I'm trying to increase throughput of md5 hash using AVX2. I have used simd_md5 library provided by a github user..
On msvc2013 i get desired result for all 8 buffers but on linux when i run the same code only for first 4 buffers the result match & next four buffer somehow the result is shifted.

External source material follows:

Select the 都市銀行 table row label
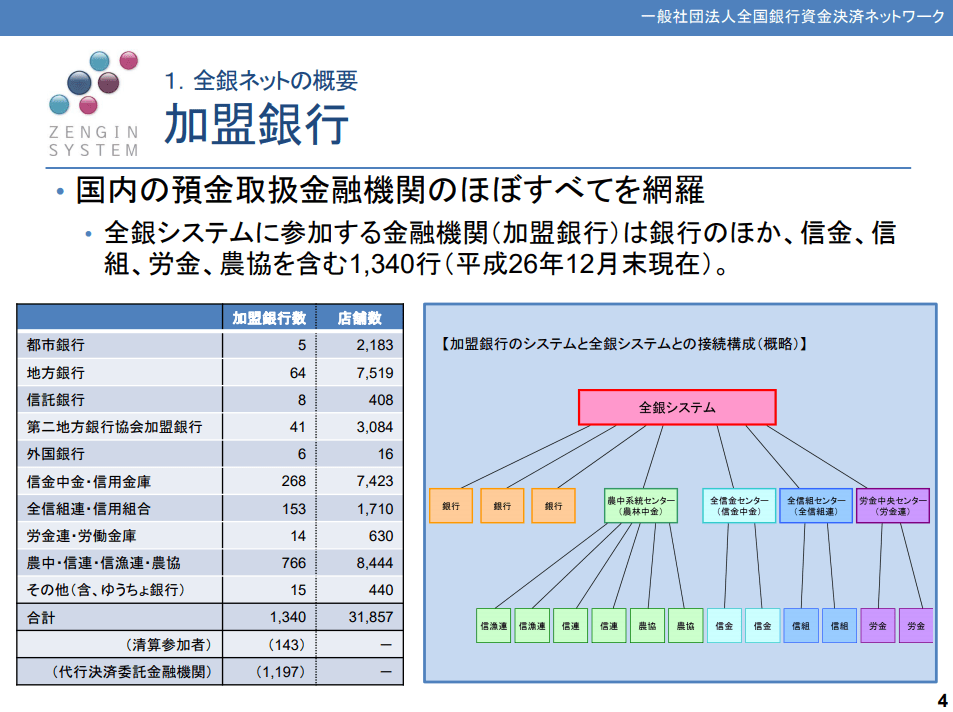The image size is (953, 712). click(x=56, y=345)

I have attached code of the same here with example
#ifndef MD5_AVX2_H
#define MD5_AVX2_H
#include <immintrin.h>
#include "md5_common.h"
typedef struct {
__m256i state[8]; /* state (ABCD) */
unsigned long int count[2]; /* number of bits, modulo 2^64 (lsb first) */
unsigned char buffer1[64];
unsigned char buffer2[64];
unsigned char buffer3[64];
unsigned char buffer4[64];
unsigned char buffer5[64];
unsigned char buffer6[64];
unsigned char buffer7[64];
unsigned char buffer8[64];
} MD5_AVX2_CTX;
#define AVX2_ROTATE_LEFT(x, n) _mm256_or_si256(_mm256_slli_epi32((x), (n)), _mm256_srli_epi32((x), (32-(n))))
#define AVX2_F(x, y, z) _mm256_or_si256(_mm256_and_si256((x), (y)), _mm256_andnot_si256((x), (z)))
#define AVX2_G(x, y, z) _mm256_or_si256(_mm256_and_si256((x), (z)), _mm256_andnot_si256((z), (y)))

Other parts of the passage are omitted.